Harry Otto Fischer (1910–1986) was an American science fiction writer and fan best known for helping his college friend Fritz Leiber create the sword and sorcery heroes Fafhrd and the Gray Mouser and their imaginary world of Nehwon.

The fictional heroes were based vaguely on their creators, the barbarian Fafhrd on the tall Leiber, and the thief The Gray Mouser on Fischer.
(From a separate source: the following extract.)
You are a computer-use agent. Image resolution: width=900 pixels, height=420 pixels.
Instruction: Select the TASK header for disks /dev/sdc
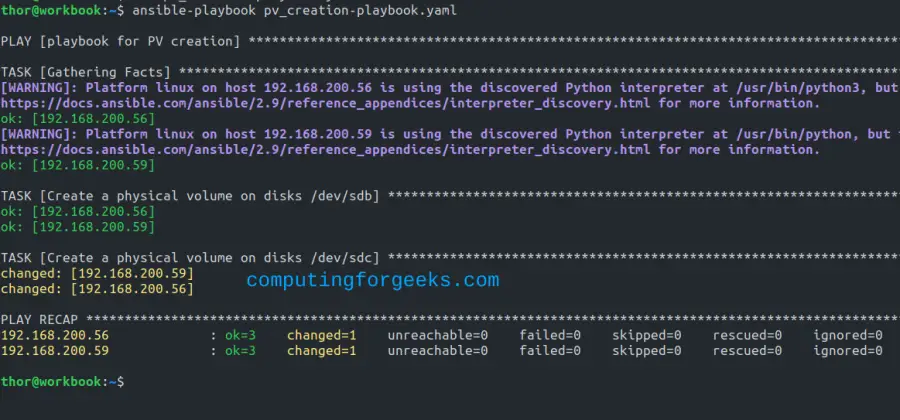click(190, 257)
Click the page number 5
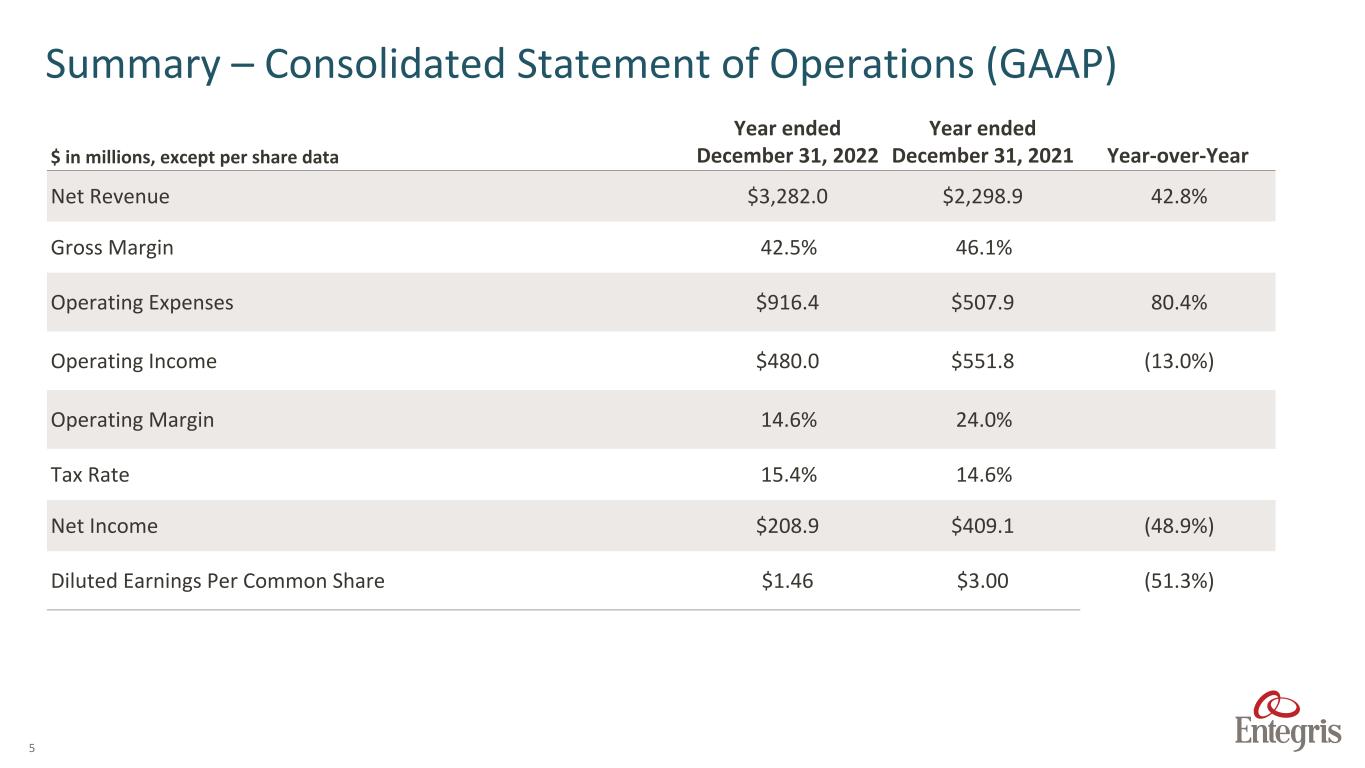1365x768 pixels. pyautogui.click(x=32, y=748)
During 1937, Fischer and Leiber designed a board game set in this fantasy world and each began composing a story with the same setting, Fischer's being "The Lords of Quarmall" and Leiber's "The Adventure of the Grain Ships." Neither story was finished until much later; Fischer's work on "The Lords of Quarmall" amounted to 10,000 words of the eventual story, which was finished by Leiber.

The first professional publication of a story featuring the heroes and their setting was "Two Sought Adventure", in Unknown magazine during 1939. This and most subsequent stories featuring the pair were written by Leiber, and all but one were set in the fantasy world Leiber and Fischer created.

The original tales begun by Fischer and Leiber about the pair were completed by Leiber and published during the 1960s. "The Adventure of the Grain Ships" was finally published in the magazine Fantastic as "Scylla's Daughter" during 1961, and was later expanded into the novel The Swords of Lankhmar (1968); "The Lords of Quarmall" was finally published, also in Fantastic, during 1964. Fischer also wrote "The Childhood and Youth of the Gray Mouser," published during 1978 in The Dragon #18.

Fischer and Leiber contributed to the original game design of the board game Lankhmar – published during 1976 by TSR.